Surprisingly, none of it feels like filler - if anything, they accentuate the mood so that Lisa's haunting, child-like warble disconcerts as often as it mollifies. Whether seeking emotional sanctuary on "Back To Earth" or questioning indifference on "A Feast" ("Under your collar and inside your bones/Give your good friends a break/What of the ivory vase? What of the succulent pig?") Germano's confessionals reveal a naked honesty that can be too heart-wrenching to bear. One of No Elephants most beautiful songs is also its saddest. "Diamonds" (inspired by the exploitation of mining workers in the Ivory Coast) opens with Lisa on violin, accompanied by only a gentle hum, before launching into a sad waltz. Germano's voice caresses the chamber-like duet of piano and strings: "Such a cold world, such a cold time/When man goes down so low."
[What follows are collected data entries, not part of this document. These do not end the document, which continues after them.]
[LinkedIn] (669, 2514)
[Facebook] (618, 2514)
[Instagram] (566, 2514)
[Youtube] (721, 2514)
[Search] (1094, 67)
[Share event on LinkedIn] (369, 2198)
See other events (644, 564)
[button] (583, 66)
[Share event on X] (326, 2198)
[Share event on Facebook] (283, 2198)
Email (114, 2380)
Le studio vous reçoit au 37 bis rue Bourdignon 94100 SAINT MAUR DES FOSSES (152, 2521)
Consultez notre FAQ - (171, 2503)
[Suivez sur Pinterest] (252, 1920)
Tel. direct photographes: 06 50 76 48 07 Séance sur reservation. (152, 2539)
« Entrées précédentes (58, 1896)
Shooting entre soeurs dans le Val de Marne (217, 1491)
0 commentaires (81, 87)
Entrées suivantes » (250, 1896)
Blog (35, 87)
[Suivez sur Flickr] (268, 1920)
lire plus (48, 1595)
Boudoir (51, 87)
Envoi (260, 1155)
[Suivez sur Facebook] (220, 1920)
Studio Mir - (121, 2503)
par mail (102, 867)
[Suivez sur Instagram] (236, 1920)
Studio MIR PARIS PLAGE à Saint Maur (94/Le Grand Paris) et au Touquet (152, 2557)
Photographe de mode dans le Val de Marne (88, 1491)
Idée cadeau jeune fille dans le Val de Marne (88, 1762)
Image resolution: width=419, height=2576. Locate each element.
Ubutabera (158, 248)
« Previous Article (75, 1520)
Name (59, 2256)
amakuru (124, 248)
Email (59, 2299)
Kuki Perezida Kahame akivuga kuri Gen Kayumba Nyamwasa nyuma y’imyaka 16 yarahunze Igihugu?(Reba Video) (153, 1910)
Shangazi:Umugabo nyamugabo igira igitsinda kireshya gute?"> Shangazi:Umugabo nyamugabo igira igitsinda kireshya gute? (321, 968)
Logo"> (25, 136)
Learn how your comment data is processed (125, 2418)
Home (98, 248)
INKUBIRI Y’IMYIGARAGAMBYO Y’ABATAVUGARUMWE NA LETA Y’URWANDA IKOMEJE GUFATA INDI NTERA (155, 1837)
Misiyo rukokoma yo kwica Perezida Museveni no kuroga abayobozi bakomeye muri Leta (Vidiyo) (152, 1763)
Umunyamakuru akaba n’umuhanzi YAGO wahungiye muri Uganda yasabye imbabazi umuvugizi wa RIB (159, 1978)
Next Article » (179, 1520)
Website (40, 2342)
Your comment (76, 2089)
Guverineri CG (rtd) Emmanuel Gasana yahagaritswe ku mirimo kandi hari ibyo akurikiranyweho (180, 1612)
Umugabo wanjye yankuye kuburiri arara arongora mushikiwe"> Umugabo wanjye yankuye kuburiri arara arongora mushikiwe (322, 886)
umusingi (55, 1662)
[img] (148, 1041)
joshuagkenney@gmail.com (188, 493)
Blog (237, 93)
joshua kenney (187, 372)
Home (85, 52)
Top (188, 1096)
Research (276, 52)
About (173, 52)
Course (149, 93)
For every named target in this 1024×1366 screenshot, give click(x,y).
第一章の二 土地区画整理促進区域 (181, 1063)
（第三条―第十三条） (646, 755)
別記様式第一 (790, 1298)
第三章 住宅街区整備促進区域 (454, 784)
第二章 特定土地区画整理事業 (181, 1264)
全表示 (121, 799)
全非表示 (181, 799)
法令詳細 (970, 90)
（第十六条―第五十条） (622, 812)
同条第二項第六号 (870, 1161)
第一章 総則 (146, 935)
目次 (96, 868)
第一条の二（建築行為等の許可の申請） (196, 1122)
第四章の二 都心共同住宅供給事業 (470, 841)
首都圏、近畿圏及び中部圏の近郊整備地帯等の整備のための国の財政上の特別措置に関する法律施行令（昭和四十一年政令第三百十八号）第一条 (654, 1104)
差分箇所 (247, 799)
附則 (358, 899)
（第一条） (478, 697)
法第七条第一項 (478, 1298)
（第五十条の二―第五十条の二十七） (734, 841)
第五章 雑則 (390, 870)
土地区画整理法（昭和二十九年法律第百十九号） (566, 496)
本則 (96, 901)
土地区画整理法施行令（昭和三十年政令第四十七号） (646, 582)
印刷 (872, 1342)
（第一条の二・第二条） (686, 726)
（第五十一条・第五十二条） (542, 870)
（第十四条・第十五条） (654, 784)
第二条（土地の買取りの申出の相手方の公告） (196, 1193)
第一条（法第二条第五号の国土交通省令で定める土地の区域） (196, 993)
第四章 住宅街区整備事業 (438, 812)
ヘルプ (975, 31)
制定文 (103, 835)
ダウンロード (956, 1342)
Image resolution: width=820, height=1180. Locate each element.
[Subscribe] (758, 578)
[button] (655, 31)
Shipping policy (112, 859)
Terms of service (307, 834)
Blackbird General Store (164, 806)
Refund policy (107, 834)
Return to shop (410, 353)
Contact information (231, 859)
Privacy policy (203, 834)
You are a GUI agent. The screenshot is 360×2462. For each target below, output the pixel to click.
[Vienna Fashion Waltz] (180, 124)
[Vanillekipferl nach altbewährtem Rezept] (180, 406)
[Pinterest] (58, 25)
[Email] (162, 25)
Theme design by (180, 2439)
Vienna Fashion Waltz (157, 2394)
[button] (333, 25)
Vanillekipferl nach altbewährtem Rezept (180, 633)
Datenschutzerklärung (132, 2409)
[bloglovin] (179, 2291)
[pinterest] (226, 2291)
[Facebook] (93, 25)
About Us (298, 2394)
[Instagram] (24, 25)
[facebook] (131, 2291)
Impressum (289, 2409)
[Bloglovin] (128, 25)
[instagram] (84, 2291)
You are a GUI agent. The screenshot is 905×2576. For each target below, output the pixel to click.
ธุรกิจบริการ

During my interview with Germano, she said "Diamonds" was one of the hardest tunes for her to write - not just because of its musical complexity, but because she longed to convey something meaningful without coming off as preachy (the line "Sorrow all around/Put your hands down" refers to the brutality of indigent workers having their hands hacked off by rival competitors.) My response to her, which I'll reiterate here is that "Diamonds" is an incredible song; beautiful, sad, majestic, weighty and persuasive. Not since the work of auteurs Kate Bush, Rickie Lee Jones or Lisa Herman's "Swelling Valley" (from The Lodge's Smell Of A Friend) has a tune touched me this deeply. "And So On" (featuring a mesmerizing upright bass by Sebastian Steinberg) follows, managing to kick the pathos up a notch with couplets like "And when you break a heart/It's always after you/Haunted, as a torture does..." No one will ever confuse Germano's work with the disposable pop proliferating on Billboard, that's for sure.
Last weekend, the 55th annual Grammy Awards gave its prized trophies to the likes of Adele, Kelly Clarkson and Beyoncé. Popular artists all, and no doubt they shift a lot of units for their respective labels, but I thought like the Oscars, the Grammys were intended to give recognition to outstanding recordings, not just best-selling albums. If that's not haughty rhetoric then next year, No Elephants is worthy of, at the very least, a Grammy nomination. In a just universe, the Kate Bushes, Lisa Germanoes and Rickie Lee Joneses of the world would prove the audience for thoughtful, insightful and challenging music is not marginal or limited, and these creative, inspired artists would get both the validation and commercial success they richly deserve. Alas, this is not the world we currently live in. I'm not sure if it ever was, and frankly my dear, that pisses me off.